Gonionota ioleuca

Scientific classification
- Kingdom: Animalia
- Phylum: Arthropoda
- Class: Insecta
- Order: Lepidoptera
- Family: Depressariidae
- Genus: Gonionota
- Species: G. ioleuca
- Binomial name: Gonionota ioleuca (Meyrick, 1912)
- Synonyms: Coptotelia ioleuca Meyrick, 1912;

= Gonionota ioleuca =

- Authority: (Meyrick, 1912)
- Synonyms: Coptotelia ioleuca Meyrick, 1912

Species of moth

Gonionota ioleuca is a moth in the family Depressariidae. It was described by Edward Meyrick in 1912. It is found in Argentina.

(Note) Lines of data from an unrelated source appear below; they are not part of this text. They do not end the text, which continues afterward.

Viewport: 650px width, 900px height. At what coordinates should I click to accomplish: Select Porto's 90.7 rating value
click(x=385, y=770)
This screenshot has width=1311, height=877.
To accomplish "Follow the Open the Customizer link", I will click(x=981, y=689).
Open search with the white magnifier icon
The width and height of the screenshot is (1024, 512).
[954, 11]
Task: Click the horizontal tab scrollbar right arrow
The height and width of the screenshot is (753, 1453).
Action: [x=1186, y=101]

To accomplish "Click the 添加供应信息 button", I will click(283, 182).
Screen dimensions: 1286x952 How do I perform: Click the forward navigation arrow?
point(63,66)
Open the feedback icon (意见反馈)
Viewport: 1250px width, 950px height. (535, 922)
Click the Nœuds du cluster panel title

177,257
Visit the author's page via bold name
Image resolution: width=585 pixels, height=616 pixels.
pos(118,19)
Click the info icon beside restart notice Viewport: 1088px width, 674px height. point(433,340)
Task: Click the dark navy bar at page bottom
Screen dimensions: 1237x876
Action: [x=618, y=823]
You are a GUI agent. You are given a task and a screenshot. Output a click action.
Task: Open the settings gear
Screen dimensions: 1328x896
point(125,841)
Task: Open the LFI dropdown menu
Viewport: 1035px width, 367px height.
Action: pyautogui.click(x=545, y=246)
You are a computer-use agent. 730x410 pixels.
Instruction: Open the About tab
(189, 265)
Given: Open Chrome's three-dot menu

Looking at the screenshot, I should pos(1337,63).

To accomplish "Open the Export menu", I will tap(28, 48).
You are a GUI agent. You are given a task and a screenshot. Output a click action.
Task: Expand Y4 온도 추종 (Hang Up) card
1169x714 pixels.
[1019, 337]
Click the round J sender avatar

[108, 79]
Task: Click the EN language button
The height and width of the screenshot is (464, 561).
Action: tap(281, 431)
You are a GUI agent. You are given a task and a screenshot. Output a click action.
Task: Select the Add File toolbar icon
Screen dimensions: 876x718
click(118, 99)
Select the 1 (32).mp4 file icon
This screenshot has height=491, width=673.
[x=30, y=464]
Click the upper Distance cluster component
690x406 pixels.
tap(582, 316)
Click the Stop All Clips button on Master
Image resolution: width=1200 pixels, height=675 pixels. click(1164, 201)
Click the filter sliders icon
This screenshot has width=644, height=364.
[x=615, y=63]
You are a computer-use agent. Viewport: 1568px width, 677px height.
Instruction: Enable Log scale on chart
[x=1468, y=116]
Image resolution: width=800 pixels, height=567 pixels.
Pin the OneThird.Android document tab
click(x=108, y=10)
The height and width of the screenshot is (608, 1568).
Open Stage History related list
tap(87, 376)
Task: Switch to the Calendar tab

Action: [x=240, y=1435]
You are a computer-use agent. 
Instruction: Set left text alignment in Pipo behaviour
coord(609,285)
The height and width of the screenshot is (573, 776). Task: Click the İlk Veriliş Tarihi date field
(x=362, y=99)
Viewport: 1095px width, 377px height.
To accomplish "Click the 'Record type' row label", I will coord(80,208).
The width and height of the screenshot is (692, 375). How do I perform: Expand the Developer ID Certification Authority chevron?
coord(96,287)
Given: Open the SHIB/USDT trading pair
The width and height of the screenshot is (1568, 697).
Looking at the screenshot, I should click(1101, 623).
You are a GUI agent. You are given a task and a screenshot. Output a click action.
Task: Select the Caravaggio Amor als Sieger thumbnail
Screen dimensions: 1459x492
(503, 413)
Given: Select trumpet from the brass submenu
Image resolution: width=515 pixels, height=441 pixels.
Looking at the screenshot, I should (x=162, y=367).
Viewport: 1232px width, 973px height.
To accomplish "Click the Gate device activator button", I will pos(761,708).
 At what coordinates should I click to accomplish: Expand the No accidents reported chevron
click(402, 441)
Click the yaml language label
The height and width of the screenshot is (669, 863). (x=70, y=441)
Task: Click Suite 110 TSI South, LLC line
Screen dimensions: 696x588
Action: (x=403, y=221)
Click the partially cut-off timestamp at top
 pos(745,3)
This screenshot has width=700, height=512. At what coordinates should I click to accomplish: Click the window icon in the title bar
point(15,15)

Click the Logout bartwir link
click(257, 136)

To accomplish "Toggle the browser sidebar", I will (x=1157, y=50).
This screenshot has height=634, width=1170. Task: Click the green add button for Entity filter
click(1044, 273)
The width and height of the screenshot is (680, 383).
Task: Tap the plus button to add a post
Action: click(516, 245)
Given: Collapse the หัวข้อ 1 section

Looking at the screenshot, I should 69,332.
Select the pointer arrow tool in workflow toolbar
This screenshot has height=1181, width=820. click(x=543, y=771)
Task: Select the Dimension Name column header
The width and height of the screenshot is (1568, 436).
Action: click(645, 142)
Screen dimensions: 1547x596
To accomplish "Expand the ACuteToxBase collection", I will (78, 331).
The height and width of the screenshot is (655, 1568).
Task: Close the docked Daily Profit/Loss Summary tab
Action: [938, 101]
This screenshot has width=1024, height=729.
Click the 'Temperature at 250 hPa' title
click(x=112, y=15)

The wingspan is about 19 mm. The forewings are fuscous, sprinkled with dark fuscous and with a pale yellowish basal patch reticulated with ferruginous occupying two-fifths of the wing, including a broad fuscous costal streak, the outer edge curved. the first discal stigma is represented by a round snow-white spot within the edge of the basal patch, the second by a white dot edged with ferruginous. There is a small pale yellowish triangular spot edged with ferruginous on the costa at two-thirds, where a strongly curved series of dots of dark fuscous irroration runs near the margins to the dorsum at two-thirds. The hindwings are ochreous-whitish.